◆ RECORDS SHOWN:
=== Section Start ===

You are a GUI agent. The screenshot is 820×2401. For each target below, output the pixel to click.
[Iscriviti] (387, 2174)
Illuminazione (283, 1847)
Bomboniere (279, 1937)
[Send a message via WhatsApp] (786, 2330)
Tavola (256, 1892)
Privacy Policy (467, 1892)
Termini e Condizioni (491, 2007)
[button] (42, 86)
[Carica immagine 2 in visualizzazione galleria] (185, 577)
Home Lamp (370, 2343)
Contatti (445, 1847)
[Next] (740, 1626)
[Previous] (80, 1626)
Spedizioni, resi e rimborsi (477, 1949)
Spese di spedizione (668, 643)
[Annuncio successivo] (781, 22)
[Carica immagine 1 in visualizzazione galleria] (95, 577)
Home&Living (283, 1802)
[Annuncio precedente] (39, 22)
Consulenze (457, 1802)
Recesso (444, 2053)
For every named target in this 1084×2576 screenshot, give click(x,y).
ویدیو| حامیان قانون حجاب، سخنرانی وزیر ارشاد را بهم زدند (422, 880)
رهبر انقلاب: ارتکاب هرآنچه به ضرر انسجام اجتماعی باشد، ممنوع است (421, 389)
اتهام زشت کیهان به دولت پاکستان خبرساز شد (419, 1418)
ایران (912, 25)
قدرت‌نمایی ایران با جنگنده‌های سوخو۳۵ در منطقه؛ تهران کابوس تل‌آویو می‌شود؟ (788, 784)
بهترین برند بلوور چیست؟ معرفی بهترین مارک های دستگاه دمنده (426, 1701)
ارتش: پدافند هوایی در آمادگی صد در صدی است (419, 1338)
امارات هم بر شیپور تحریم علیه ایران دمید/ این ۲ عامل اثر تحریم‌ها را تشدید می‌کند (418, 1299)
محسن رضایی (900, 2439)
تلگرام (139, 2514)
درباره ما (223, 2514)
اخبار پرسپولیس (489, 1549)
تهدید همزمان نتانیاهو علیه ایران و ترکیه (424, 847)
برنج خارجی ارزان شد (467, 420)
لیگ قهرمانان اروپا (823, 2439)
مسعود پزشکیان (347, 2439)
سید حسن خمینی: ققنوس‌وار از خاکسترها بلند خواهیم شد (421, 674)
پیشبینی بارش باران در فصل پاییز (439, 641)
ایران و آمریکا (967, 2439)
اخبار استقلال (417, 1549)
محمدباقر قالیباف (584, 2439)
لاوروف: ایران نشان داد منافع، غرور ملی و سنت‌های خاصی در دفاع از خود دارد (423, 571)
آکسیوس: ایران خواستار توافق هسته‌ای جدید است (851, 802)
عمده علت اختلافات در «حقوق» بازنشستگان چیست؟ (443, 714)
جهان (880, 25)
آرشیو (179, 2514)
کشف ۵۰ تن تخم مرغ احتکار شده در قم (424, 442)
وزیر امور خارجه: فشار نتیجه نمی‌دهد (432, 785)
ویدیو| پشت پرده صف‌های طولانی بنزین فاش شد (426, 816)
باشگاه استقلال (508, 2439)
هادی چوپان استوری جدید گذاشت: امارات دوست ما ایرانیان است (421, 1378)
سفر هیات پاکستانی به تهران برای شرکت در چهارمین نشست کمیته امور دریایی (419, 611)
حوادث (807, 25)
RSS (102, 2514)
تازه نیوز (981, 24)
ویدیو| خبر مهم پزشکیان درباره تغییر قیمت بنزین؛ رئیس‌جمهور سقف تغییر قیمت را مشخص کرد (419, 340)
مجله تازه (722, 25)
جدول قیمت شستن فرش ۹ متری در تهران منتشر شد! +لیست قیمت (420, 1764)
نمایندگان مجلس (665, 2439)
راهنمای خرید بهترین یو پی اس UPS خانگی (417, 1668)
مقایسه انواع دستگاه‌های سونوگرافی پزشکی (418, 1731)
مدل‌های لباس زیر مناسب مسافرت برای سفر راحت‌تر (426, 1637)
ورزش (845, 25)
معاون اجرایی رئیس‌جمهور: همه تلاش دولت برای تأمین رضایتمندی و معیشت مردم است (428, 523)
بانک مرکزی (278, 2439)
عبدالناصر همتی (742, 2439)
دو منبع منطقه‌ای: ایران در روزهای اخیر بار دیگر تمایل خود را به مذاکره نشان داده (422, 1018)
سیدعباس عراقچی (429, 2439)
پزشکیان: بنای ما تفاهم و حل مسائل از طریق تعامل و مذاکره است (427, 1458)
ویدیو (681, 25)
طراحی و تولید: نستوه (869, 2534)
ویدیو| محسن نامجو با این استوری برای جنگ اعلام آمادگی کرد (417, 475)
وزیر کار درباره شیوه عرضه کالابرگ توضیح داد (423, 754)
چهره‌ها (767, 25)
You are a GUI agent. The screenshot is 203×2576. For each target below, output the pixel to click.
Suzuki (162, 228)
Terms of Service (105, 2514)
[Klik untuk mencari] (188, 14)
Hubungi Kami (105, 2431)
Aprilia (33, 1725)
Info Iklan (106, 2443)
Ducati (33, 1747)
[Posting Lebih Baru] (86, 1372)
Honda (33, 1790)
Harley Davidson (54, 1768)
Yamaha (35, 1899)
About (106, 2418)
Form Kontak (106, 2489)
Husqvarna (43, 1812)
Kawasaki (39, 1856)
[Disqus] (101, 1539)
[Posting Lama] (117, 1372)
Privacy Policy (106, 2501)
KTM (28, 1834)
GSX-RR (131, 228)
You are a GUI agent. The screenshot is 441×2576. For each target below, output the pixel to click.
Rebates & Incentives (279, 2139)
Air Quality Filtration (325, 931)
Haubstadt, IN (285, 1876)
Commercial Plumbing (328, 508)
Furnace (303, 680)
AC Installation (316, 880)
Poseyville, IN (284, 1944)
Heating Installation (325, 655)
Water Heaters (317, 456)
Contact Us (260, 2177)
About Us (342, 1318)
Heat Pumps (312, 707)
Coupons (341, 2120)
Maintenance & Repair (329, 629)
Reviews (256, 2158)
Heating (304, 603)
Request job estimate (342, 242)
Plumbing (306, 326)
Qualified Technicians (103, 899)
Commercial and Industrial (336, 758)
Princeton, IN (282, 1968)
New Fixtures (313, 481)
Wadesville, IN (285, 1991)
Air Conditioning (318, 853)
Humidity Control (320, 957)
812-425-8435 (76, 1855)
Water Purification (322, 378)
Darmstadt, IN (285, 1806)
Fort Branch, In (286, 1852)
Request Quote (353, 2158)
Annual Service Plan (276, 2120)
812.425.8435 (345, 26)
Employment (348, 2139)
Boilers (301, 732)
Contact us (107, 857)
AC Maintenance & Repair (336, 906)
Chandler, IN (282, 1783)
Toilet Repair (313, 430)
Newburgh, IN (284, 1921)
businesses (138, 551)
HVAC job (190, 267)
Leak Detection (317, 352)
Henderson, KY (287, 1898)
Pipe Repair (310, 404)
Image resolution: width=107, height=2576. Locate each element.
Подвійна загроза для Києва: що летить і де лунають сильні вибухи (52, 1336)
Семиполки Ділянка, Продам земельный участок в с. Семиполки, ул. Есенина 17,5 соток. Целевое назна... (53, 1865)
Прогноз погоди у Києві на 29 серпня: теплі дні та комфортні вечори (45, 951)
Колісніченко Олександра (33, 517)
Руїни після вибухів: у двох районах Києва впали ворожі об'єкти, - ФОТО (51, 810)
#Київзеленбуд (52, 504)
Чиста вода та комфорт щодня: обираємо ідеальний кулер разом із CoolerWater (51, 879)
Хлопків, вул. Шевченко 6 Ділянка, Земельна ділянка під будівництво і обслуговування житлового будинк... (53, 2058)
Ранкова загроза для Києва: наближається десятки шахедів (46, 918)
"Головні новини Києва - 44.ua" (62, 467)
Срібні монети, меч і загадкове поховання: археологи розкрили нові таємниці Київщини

=== Section End ===

◆ PROBLEM:
The answer must be the full listing, repeated word for word.

◆ RESULT OF THE EXERCISE:
You are a GUI agent. The screenshot is 820×2401. For each target below, output the pixel to click.
[Iscriviti] (387, 2174)
Illuminazione (283, 1847)
Bomboniere (279, 1937)
[Send a message via WhatsApp] (786, 2330)
Tavola (256, 1892)
Privacy Policy (467, 1892)
Termini e Condizioni (491, 2007)
[button] (42, 86)
[Carica immagine 2 in visualizzazione galleria] (185, 577)
Home Lamp (370, 2343)
Contatti (445, 1847)
[Next] (740, 1626)
[Previous] (80, 1626)
Spedizioni, resi e rimborsi (477, 1949)
Spese di spedizione (668, 643)
[Annuncio successivo] (781, 22)
[Carica immagine 1 in visualizzazione galleria] (95, 577)
Home&Living (283, 1802)
[Annuncio precedente] (39, 22)
Consulenze (457, 1802)
Recesso (444, 2053)
For every named target in this 1084×2576 screenshot, give click(x,y).
ویدیو| حامیان قانون حجاب، سخنرانی وزیر ارشاد را بهم زدند (422, 880)
رهبر انقلاب: ارتکاب هرآنچه به ضرر انسجام اجتماعی باشد، ممنوع است (421, 389)
اتهام زشت کیهان به دولت پاکستان خبرساز شد (419, 1418)
ایران (912, 25)
قدرت‌نمایی ایران با جنگنده‌های سوخو۳۵ در منطقه؛ تهران کابوس تل‌آویو می‌شود؟ (788, 784)
بهترین برند بلوور چیست؟ معرفی بهترین مارک های دستگاه دمنده (426, 1701)
ارتش: پدافند هوایی در آمادگی صد در صدی است (419, 1338)
امارات هم بر شیپور تحریم علیه ایران دمید/ این ۲ عامل اثر تحریم‌ها را تشدید می‌کند (418, 1299)
محسن رضایی (900, 2439)
تلگرام (139, 2514)
درباره ما (223, 2514)
اخبار پرسپولیس (489, 1549)
تهدید همزمان نتانیاهو علیه ایران و ترکیه (424, 847)
برنج خارجی ارزان شد (467, 420)
لیگ قهرمانان اروپا (823, 2439)
مسعود پزشکیان (347, 2439)
سید حسن خمینی: ققنوس‌وار از خاکسترها بلند خواهیم شد (421, 674)
پیشبینی بارش باران در فصل پاییز (439, 641)
ایران و آمریکا (967, 2439)
اخبار استقلال (417, 1549)
محمدباقر قالیباف (584, 2439)
لاوروف: ایران نشان داد منافع، غرور ملی و سنت‌های خاصی در دفاع از خود دارد (423, 571)
آکسیوس: ایران خواستار توافق هسته‌ای جدید است (851, 802)
عمده علت اختلافات در «حقوق» بازنشستگان چیست؟ (443, 714)
جهان (880, 25)
آرشیو (179, 2514)
کشف ۵۰ تن تخم مرغ احتکار شده در قم (424, 442)
وزیر امور خارجه: فشار نتیجه نمی‌دهد (432, 785)
ویدیو| پشت پرده صف‌های طولانی بنزین فاش شد (426, 816)
باشگاه استقلال (508, 2439)
هادی چوپان استوری جدید گذاشت: امارات دوست ما ایرانیان است (421, 1378)
سفر هیات پاکستانی به تهران برای شرکت در چهارمین نشست کمیته امور دریایی (419, 611)
حوادث (807, 25)
RSS (102, 2514)
تازه نیوز (981, 24)
ویدیو| خبر مهم پزشکیان درباره تغییر قیمت بنزین؛ رئیس‌جمهور سقف تغییر قیمت را مشخص کرد (419, 340)
مجله تازه (722, 25)
جدول قیمت شستن فرش ۹ متری در تهران منتشر شد! +لیست قیمت (420, 1764)
نمایندگان مجلس (665, 2439)
راهنمای خرید بهترین یو پی اس UPS خانگی (417, 1668)
مقایسه انواع دستگاه‌های سونوگرافی پزشکی (418, 1731)
مدل‌های لباس زیر مناسب مسافرت برای سفر راحت‌تر (426, 1637)
ورزش (845, 25)
معاون اجرایی رئیس‌جمهور: همه تلاش دولت برای تأمین رضایتمندی و معیشت مردم است (428, 523)
بانک مرکزی (278, 2439)
عبدالناصر همتی (742, 2439)
دو منبع منطقه‌ای: ایران در روزهای اخیر بار دیگر تمایل خود را به مذاکره نشان داده (422, 1018)
سیدعباس عراقچی (429, 2439)
پزشکیان: بنای ما تفاهم و حل مسائل از طریق تعامل و مذاکره است (427, 1458)
ویدیو (681, 25)
طراحی و تولید: نستوه (869, 2534)
ویدیو| محسن نامجو با این استوری برای جنگ اعلام آمادگی کرد (417, 475)
وزیر کار درباره شیوه عرضه کالابرگ توضیح داد (423, 754)
چهره‌ها (767, 25)
You are a GUI agent. The screenshot is 203×2576. For each target below, output the pixel to click.
Suzuki (162, 228)
Terms of Service (105, 2514)
[Klik untuk mencari] (188, 14)
Hubungi Kami (105, 2431)
Aprilia (33, 1725)
Info Iklan (106, 2443)
Ducati (33, 1747)
[Posting Lebih Baru] (86, 1372)
Honda (33, 1790)
Harley Davidson (54, 1768)
Yamaha (35, 1899)
About (106, 2418)
Form Kontak (106, 2489)
Husqvarna (43, 1812)
Kawasaki (39, 1856)
[Disqus] (101, 1539)
[Posting Lama] (117, 1372)
Privacy Policy (106, 2501)
KTM (28, 1834)
GSX-RR (131, 228)
You are a GUI agent. The screenshot is 441×2576. For each target below, output the pixel to click.
Rebates & Incentives (279, 2139)
Air Quality Filtration (325, 931)
Haubstadt, IN (285, 1876)
Commercial Plumbing (328, 508)
Furnace (303, 680)
AC Installation (316, 880)
Poseyville, IN (284, 1944)
Heating Installation (325, 655)
Water Heaters (317, 456)
Contact Us (260, 2177)
About Us (342, 1318)
Heat Pumps (312, 707)
Coupons (341, 2120)
Maintenance & Repair (329, 629)
Reviews (256, 2158)
Heating (304, 603)
Request job estimate (342, 242)
Plumbing (306, 326)
Qualified Technicians (103, 899)
Commercial and Industrial (336, 758)
Princeton, IN (282, 1968)
New Fixtures (313, 481)
Wadesville, IN (285, 1991)
Air Conditioning (318, 853)
Humidity Control (320, 957)
812-425-8435 (76, 1855)
Water Purification (322, 378)
Darmstadt, IN (285, 1806)
Fort Branch, In (286, 1852)
Request Quote (353, 2158)
Annual Service Plan (276, 2120)
812.425.8435 (345, 26)
Employment (348, 2139)
Boilers (301, 732)
Contact us (107, 857)
AC Maintenance & Repair (336, 906)
Chandler, IN (282, 1783)
Toilet Repair (313, 430)
Newburgh, IN (284, 1921)
businesses (138, 551)
HVAC job (190, 267)
Leak Detection (317, 352)
Henderson, KY (287, 1898)
Pipe Repair (310, 404)
Image resolution: width=107, height=2576. Locate each element.
Подвійна загроза для Києва: що летить і де лунають сильні вибухи (52, 1336)
Семиполки Ділянка, Продам земельный участок в с. Семиполки, ул. Есенина 17,5 соток. Целевое назна... (53, 1865)
Прогноз погоди у Києві на 29 серпня: теплі дні та комфортні вечори (45, 951)
Колісніченко Олександра (33, 517)
Руїни після вибухів: у двох районах Києва впали ворожі об'єкти, - ФОТО (51, 810)
#Київзеленбуд (52, 504)
Чиста вода та комфорт щодня: обираємо ідеальний кулер разом із CoolerWater (51, 879)
Хлопків, вул. Шевченко 6 Ділянка, Земельна ділянка під будівництво і обслуговування житлового будинк... (53, 2058)
Ранкова загроза для Києва: наближається десятки шахедів (46, 918)
"Головні новини Києва - 44.ua" (62, 467)
Срібні монети, меч і загадкове поховання: археологи розкрили нові таємниці Київщини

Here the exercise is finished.